The amount of data a single business collects, processes, and stores is rapidly increasing exponentially by the day. A growing company relies so much on data from various sources that turning to data lakes and larger databases as solutions is the next logical step. Data analysis tools specifically designed to collect, process, and store data are also becoming more advanced and complex driven by machine learning and artificial intelligence features. Still, the challenges around these operations are growing faster than the speed at which conventional data management tools are currently being updated.
Google BigQuery service is a data warehouse in the cloud intended to overcome those challenges. From the outset, Google BigQuery was designed to be serverless, highly scalable, and capable of handling exponential amounts of data. It’s not necessary to spin up dedicated computing engines to take advantage of the processing prowess of BigQuery. More importantly, businesses optimizing the service are no longer limited by factors such as query speed and the skill level of their database administrator. Accordingly, BigQuery is part of Cherre’s CoreConnect and CoreAugment data architecture because it is ideal for processing and normalizing massive amounts of datasets.

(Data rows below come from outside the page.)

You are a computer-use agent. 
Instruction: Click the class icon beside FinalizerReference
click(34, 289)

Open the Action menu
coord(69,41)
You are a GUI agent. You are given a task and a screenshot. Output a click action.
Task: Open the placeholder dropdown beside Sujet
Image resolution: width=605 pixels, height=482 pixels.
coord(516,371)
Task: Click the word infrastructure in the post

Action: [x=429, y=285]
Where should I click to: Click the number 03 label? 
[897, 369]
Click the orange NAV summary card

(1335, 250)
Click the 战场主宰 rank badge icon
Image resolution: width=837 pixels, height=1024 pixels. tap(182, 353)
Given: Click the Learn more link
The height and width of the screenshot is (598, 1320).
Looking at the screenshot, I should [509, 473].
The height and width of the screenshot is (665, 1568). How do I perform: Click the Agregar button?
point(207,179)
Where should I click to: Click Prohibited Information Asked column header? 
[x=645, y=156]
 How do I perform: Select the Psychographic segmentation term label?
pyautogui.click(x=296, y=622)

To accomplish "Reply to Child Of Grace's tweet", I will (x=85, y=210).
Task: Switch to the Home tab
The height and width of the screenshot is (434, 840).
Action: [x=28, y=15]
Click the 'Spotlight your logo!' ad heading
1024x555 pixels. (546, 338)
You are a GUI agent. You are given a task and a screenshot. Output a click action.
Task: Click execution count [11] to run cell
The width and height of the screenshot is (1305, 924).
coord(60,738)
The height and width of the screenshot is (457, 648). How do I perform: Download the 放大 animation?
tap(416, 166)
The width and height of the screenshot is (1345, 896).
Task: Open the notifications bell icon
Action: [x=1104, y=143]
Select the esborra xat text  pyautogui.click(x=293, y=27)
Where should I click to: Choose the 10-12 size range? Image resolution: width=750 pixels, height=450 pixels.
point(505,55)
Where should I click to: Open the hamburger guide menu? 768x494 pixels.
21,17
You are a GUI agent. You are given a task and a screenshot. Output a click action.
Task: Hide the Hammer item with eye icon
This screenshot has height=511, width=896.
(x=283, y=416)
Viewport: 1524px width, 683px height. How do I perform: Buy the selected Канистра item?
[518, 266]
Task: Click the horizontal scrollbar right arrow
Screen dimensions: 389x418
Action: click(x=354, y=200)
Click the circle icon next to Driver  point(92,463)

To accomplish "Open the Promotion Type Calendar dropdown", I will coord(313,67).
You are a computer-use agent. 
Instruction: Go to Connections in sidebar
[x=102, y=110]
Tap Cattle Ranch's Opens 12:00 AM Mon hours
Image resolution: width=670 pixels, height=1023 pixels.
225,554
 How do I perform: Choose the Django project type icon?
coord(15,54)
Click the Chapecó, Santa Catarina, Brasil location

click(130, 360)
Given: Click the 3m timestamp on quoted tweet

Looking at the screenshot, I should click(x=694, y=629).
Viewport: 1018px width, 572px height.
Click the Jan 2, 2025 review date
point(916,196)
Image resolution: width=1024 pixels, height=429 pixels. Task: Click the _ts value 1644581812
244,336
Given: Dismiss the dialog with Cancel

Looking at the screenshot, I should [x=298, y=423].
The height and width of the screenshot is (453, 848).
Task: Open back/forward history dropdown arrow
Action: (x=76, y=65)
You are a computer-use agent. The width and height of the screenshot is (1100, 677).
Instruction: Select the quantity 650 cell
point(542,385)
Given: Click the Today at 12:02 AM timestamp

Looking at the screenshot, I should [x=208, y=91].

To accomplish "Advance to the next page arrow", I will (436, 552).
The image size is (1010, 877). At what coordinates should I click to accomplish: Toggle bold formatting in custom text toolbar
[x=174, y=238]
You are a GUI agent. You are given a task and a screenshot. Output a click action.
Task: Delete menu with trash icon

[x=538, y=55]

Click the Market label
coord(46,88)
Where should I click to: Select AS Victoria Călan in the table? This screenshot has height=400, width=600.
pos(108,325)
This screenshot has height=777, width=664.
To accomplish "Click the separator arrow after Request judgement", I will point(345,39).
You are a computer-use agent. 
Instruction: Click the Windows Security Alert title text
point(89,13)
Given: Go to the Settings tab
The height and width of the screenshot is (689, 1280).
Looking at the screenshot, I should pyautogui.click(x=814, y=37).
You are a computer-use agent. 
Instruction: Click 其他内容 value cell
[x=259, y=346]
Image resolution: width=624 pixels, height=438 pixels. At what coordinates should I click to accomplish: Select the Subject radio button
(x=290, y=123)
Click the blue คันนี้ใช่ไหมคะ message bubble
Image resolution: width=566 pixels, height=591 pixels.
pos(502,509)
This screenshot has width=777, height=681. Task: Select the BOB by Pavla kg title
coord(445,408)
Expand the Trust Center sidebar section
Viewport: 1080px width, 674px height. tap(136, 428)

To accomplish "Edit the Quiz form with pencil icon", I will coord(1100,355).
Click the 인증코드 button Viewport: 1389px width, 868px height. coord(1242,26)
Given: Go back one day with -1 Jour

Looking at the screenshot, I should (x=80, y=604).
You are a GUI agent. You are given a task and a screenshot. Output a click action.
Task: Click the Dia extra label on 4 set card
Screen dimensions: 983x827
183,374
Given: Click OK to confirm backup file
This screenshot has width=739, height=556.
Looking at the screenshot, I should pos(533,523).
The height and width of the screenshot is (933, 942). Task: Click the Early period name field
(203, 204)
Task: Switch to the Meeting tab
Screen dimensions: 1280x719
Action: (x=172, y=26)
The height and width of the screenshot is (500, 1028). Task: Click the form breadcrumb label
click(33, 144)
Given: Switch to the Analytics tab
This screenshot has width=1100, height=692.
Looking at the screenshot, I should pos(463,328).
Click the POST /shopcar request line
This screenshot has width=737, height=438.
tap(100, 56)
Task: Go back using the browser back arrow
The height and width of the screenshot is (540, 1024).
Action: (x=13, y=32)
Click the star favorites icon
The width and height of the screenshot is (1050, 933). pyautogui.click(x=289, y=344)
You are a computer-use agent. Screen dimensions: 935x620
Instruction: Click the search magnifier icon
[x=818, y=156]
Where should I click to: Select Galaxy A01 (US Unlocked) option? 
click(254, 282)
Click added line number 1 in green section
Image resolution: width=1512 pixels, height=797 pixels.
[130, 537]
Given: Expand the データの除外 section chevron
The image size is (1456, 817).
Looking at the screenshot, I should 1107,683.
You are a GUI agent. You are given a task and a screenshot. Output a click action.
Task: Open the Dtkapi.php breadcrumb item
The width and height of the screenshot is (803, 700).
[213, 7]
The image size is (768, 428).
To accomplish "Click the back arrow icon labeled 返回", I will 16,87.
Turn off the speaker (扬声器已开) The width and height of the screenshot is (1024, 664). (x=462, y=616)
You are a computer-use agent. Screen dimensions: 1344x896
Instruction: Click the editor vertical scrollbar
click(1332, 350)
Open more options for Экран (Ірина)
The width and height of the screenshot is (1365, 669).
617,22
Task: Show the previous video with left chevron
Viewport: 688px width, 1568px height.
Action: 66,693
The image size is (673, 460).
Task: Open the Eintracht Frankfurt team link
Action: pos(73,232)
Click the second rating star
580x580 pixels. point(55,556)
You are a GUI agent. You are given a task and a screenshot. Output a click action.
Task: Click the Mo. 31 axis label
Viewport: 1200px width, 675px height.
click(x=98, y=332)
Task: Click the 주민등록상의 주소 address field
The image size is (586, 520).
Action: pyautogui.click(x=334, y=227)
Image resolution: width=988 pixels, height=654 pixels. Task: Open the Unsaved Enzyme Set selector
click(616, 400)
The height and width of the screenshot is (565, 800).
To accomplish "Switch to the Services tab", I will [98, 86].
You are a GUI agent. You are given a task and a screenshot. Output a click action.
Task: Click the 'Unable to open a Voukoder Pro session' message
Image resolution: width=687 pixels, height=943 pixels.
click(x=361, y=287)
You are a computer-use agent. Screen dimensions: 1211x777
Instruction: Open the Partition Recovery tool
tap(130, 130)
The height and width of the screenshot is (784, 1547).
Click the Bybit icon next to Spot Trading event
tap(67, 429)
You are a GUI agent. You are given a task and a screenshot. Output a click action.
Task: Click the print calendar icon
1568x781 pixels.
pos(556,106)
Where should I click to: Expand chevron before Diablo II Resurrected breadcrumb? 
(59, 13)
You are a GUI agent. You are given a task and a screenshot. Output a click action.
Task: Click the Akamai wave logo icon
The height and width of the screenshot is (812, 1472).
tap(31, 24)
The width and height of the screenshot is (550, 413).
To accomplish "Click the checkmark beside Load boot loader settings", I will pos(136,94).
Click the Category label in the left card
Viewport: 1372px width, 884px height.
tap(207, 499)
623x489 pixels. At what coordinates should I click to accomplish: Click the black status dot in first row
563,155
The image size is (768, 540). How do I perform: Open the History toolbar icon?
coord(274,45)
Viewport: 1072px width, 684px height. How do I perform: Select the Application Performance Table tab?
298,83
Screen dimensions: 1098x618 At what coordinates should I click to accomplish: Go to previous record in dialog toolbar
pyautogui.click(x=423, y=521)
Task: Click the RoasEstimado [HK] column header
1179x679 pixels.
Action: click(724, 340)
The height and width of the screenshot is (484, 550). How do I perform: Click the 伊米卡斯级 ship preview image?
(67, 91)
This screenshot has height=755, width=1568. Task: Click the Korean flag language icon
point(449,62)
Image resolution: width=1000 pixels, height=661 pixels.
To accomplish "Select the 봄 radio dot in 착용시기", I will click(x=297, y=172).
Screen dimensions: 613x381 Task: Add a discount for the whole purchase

BigQuery runs in a serverless state and allows users to collect massive amounts of data without putting too much stress on the underlying cloud environment.
It is also highly scalable. BigQuery storage engines scale up alongside the size of the data pool—we will examine this in more detail later. Even the on-demand computing services are meant to handle and provide control over an infinite amount of data at scale without the usual level of complexity.
Google BigQuery has a number of features and key characteristics that craft the end-to-end data warehouse and processing service. Breaking down these components gives a clearer view of how powerful BigQuery really is compared to other data warehouse solutions.
Before we get to the characteristics that make Google BigQuery so popular among data scientists and corporate users, let’s take a closer look at the three key features offered by BigQuery, starting with BigQuery ML. As the abbreviation suggests, BigQuery ML is the machine learning feature of BigQuery.
BigQuery ML allows users to develop machine learning models using SQL queries. Rather than having to develop an individual model, it’s possible to use a command-line tool or a web-based user interface to run said SQL queries. The feature can also be integrated with business intelligence tools that your team are already familiar with. The aim of this simplified subset of ML is so that it’s easily accessible to data engineers and data analysts. This allows Cherre—and any other business— a lot of flexibility.
BigQuery ML eliminates the natural complexity of machine learning. Data scientists and engineers can develop their own machine learning models using spreadsheets and BI tools. By eliminating the complexity, BigQuery ML gives data scientists the ability to train complex analysis and prediction models out of the box.
The second feature is known as the BigQuery BI Engine. Once again, the name of the feature says it all. This is the part of BigQuery that handles business intelligence. The real power of BigQuery BI Engine lies in its ability to process large chunks of data from multiple datasets at a lightning-fast pace. Since BigQuery BI Engine runs natively, there is no need to move or pre-process data at all. The BI Engine is low cost and you can run without it. However, we wouldn’t recommend it because you do see the performance difference.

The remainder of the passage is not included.